Railways and the mining industry during the 1870s provided impetus for expansion. In under twenty years, achievements included boilermaking (1870, John Clark, Hobart), railway locomotive fabrication (1877, also John Clark), stamp battery and associated ore processing equipment (1877, Salisbury & Armstrong, Launceston), welded wrought iron box girders (1884) and rivetted wrought iron girders (1885, both William Henry Knight, Launceston). The latter enabled iron bridges, particularly for railway crossings of rivers and estuaries, to be fabricated locally. Railway maintenance facilities were established at Launceston in 1871 and Hobart by 1883, the latter including Hobart's only copper furnace. Knight installed reverberatory furnaces in 1885 to enable wrought iron to be re-worked, and in purpose-built plants at Mount Bischoff, Launceston and Hobart for tin smelting. Following the passing of the Inspection of Machinery Act (1884), Robert Kennedy & Sons established a marine engineering and maintenance facility including a slipway at Battery Point where an iron-hulled bucket dredge for use at the Mersey estuary was built in 1887. After remote areas in the north and west of the state were settled towards the end of the nineteenth century, rural foundries were built at Devonport in 1887 (Finlayson Bros), Latrobe in 1889, Zeehan in 1899 and Scottsdale in the 1900s.
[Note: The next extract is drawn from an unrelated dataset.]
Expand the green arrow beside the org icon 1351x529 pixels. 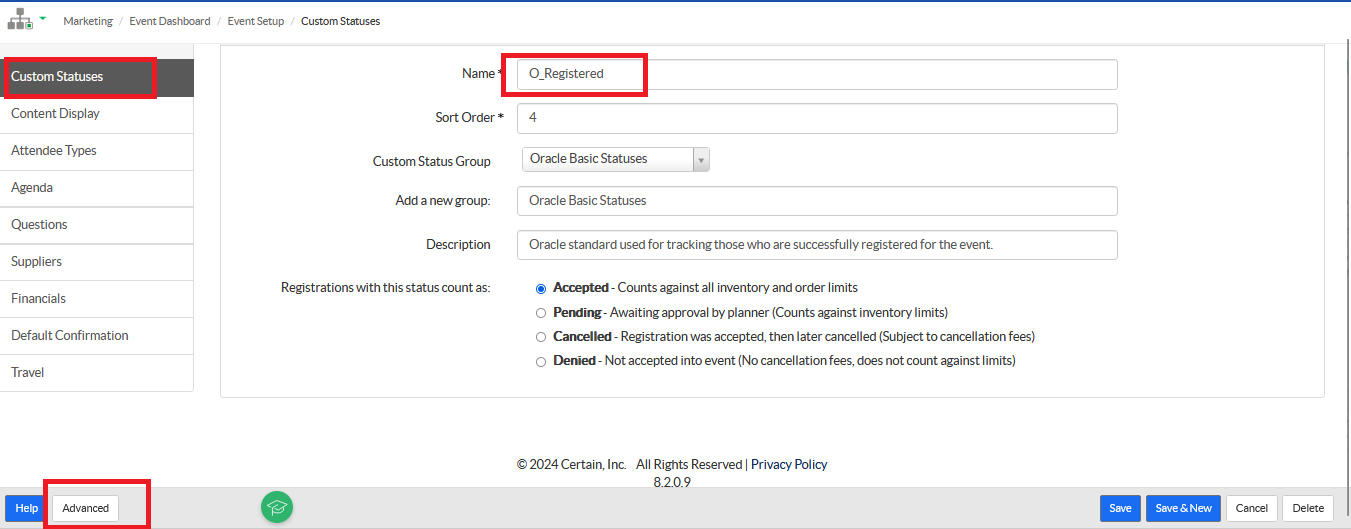(43, 18)

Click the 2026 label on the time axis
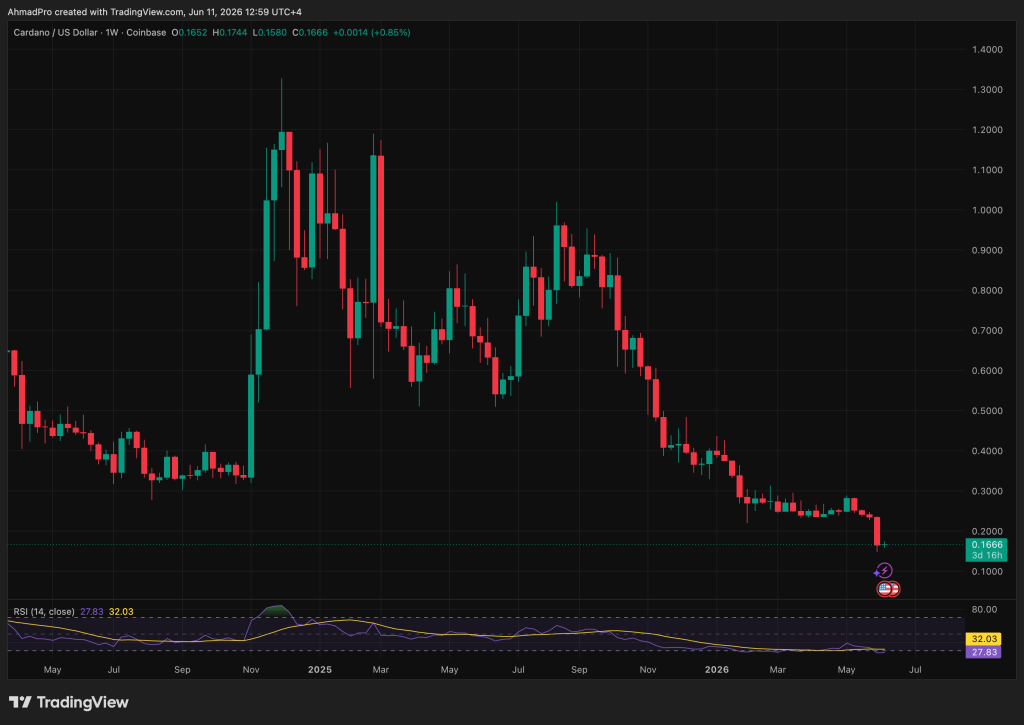pos(716,669)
Foundries continued to come and go in the twentieth century, and some industries like the Electrolytic Zinc Works (1916) had their own foundry sections. As cheaper mass-produced fittings of plastic or other material (for example, pipes of plastic rather than cast iron) replaced metal, and many other metal components were imported, the number of foundries declined. Some have endured. Peter's Foundry, in 2004 Tasmania's largest, is the oldest continuously operating foundry in the southern hemisphere. It now trades as Bradken, strictly a ferrous foundry. Salisbury's in Launceston made the Cataract Bridge, and in the 1920s became a structural specialist rather than a foundry. Retlas, reputedly founded in Hobart in 1906 by a Mr Salter (the name is Salter backwards), has moved several times. In 2004 it specialises in marine fittings and industrial castings.
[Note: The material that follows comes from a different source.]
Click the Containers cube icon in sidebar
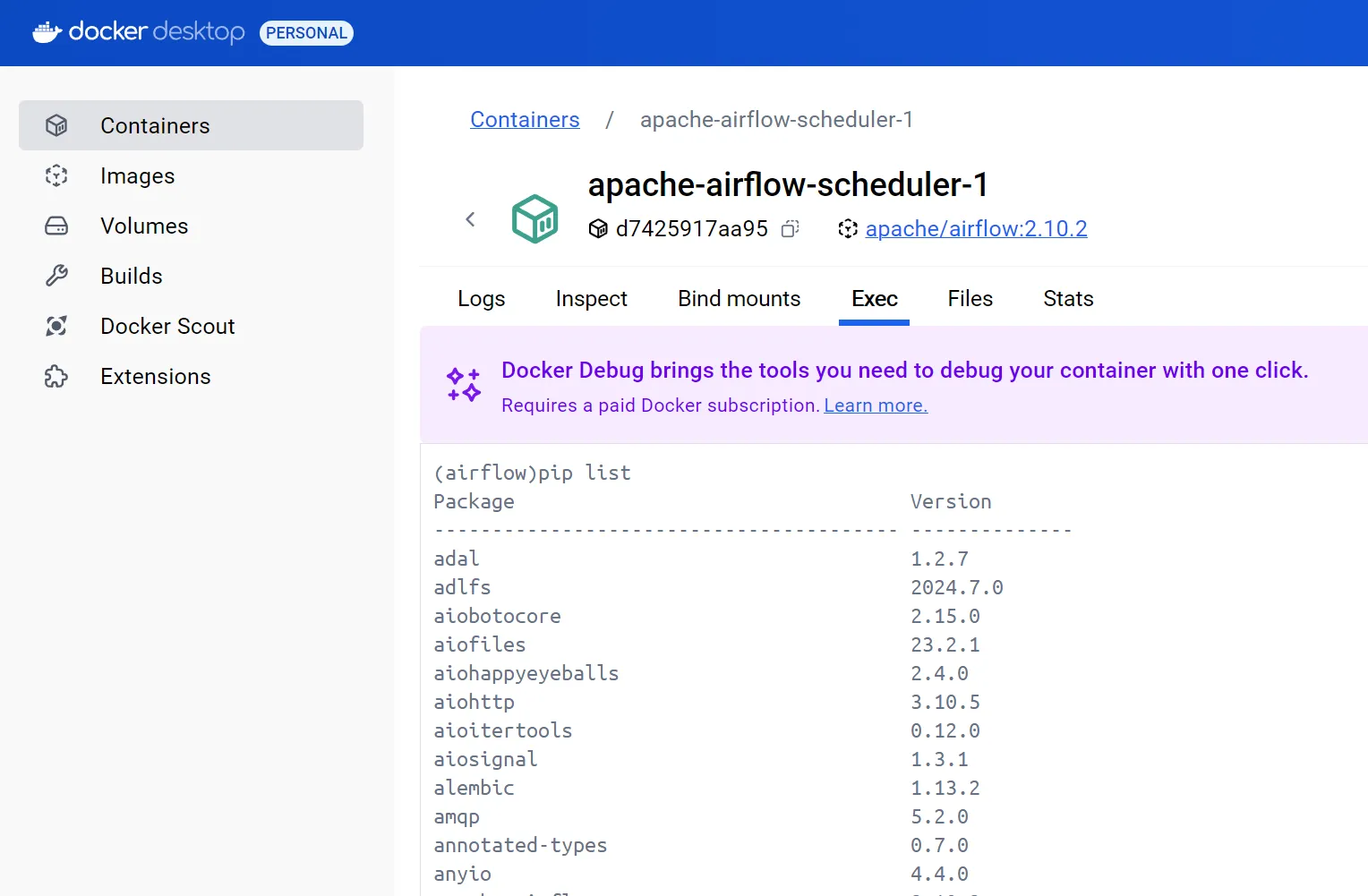1368x896 pixels. point(56,125)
During the Second World War, from 1942 munitions were produced at the Munitions Works in Glenorchy, which employed almost 1500 workers, and other foundries such as Peter's also assisted the war effort. A number of foundries were established after the war. Austral Bronze moved from the mainland to the old munition plant, and produced brass and copper components, but moved back to Sydney in 1964 when the price of freight rose too high. Bill Perkins and Selwyn Skeels founded Skeels and Perkins in the late 1940s, and by the 1980s produced bronze and aluminium castings, next door to Incat at Glenorchy. In 2004 the firm, still owned by the Perkins family, trades as Apco Engineering, and is unusual in that it works in both ferrous and non-ferrous metals. The Montpelier Foundry moved from Hobart to Glenorchy in 1949, and mostly made castings for large industries such as the Zinc Works and Mount Lyell. In 1974 a former employee, Rex Garner, began the Derwent Foundry, making bronze castings and propellers. Montpelier was sold to a mainland firm in the early 1980s, but in 1986 Garner bought it. The combined business is now called Derwent Pipelines. In 2004 half a dozen foundries continued to manufacture metal products in Tasmania.

Further reading: M Morris-Nunn & C Tassell, Launceston's industrial heritage, Launceston, 1982–83; A Alexander, Glenorchy 1964–1998, Glenorchy, 1998.